**Exercise details:**
Report each line of the entries that contains the word "will", copied in full.

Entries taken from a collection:

--------------------------------

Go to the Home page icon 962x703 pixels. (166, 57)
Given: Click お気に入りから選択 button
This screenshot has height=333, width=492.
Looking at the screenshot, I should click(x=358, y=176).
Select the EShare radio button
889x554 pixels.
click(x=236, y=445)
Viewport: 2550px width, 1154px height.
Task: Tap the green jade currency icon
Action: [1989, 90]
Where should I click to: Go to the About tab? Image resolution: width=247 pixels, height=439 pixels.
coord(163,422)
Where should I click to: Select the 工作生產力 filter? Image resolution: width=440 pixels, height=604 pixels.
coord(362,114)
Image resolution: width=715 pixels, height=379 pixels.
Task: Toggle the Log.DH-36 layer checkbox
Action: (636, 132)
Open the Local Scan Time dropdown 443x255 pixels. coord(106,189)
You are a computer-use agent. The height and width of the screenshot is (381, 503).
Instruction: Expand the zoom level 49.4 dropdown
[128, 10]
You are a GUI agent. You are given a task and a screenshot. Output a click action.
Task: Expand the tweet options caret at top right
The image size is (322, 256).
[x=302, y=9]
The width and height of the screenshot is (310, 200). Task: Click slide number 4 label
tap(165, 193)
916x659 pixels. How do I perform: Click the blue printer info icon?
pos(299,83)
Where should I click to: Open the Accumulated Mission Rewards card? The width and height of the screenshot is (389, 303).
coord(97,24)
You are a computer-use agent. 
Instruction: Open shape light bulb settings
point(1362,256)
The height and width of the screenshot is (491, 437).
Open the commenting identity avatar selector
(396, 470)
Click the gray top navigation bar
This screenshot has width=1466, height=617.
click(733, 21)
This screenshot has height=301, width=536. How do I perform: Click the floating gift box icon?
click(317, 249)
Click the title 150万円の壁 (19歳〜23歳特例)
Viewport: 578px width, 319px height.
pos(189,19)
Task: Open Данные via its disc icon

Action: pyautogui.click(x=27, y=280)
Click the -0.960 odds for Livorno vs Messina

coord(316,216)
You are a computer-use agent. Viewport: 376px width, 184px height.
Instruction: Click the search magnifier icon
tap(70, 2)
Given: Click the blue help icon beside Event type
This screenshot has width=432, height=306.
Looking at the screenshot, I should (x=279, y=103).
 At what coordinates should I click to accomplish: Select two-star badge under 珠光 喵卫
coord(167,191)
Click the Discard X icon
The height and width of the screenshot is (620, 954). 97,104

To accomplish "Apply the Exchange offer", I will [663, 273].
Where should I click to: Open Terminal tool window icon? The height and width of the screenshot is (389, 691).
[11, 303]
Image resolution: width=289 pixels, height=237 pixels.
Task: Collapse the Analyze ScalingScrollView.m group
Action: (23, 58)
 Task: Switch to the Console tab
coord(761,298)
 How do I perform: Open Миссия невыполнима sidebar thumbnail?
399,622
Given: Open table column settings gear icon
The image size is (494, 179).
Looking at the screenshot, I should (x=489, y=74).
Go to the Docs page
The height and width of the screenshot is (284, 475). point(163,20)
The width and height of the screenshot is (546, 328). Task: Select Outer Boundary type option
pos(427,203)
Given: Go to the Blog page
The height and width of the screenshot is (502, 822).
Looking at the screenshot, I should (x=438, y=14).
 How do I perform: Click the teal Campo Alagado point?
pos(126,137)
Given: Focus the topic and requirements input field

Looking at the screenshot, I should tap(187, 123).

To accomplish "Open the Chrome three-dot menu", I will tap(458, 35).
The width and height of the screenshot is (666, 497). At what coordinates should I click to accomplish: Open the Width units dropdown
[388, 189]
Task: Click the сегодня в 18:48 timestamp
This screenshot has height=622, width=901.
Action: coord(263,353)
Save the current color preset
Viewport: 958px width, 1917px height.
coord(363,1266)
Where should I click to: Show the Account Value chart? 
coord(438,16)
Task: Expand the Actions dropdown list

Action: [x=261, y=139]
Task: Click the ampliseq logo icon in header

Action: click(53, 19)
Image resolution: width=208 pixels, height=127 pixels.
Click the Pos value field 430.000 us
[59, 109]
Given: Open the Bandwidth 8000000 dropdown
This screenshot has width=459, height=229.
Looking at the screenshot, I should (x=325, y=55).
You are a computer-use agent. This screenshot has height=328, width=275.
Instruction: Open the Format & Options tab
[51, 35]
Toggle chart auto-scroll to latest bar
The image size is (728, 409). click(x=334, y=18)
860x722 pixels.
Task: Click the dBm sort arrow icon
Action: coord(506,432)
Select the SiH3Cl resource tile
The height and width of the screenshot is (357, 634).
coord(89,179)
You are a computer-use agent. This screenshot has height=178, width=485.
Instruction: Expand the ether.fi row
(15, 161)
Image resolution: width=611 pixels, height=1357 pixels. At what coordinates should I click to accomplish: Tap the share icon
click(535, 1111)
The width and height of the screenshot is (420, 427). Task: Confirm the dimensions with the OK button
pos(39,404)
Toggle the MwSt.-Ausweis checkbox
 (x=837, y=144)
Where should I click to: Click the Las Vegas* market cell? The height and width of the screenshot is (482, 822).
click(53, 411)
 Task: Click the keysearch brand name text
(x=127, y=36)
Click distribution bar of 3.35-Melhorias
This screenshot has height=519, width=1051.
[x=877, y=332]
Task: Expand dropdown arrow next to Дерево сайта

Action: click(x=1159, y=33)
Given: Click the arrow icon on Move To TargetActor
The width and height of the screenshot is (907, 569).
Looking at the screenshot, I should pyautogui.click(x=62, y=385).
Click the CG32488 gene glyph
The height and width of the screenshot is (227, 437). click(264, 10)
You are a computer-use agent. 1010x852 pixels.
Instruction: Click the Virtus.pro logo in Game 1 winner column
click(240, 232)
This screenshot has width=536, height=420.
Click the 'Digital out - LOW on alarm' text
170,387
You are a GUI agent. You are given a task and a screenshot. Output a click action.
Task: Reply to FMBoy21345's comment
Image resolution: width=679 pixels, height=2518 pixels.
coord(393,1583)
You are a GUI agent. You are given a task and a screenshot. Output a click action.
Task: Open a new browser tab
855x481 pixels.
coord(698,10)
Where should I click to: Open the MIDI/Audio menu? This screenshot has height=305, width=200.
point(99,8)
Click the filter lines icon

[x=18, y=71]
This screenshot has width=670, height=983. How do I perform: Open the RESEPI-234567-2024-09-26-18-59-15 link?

--------------------------------

**Task response:**
To accomplish "Apply the Exchange offer", I will [663, 273].
To accomplish "Open the Chrome three-dot menu", I will tap(458, 35).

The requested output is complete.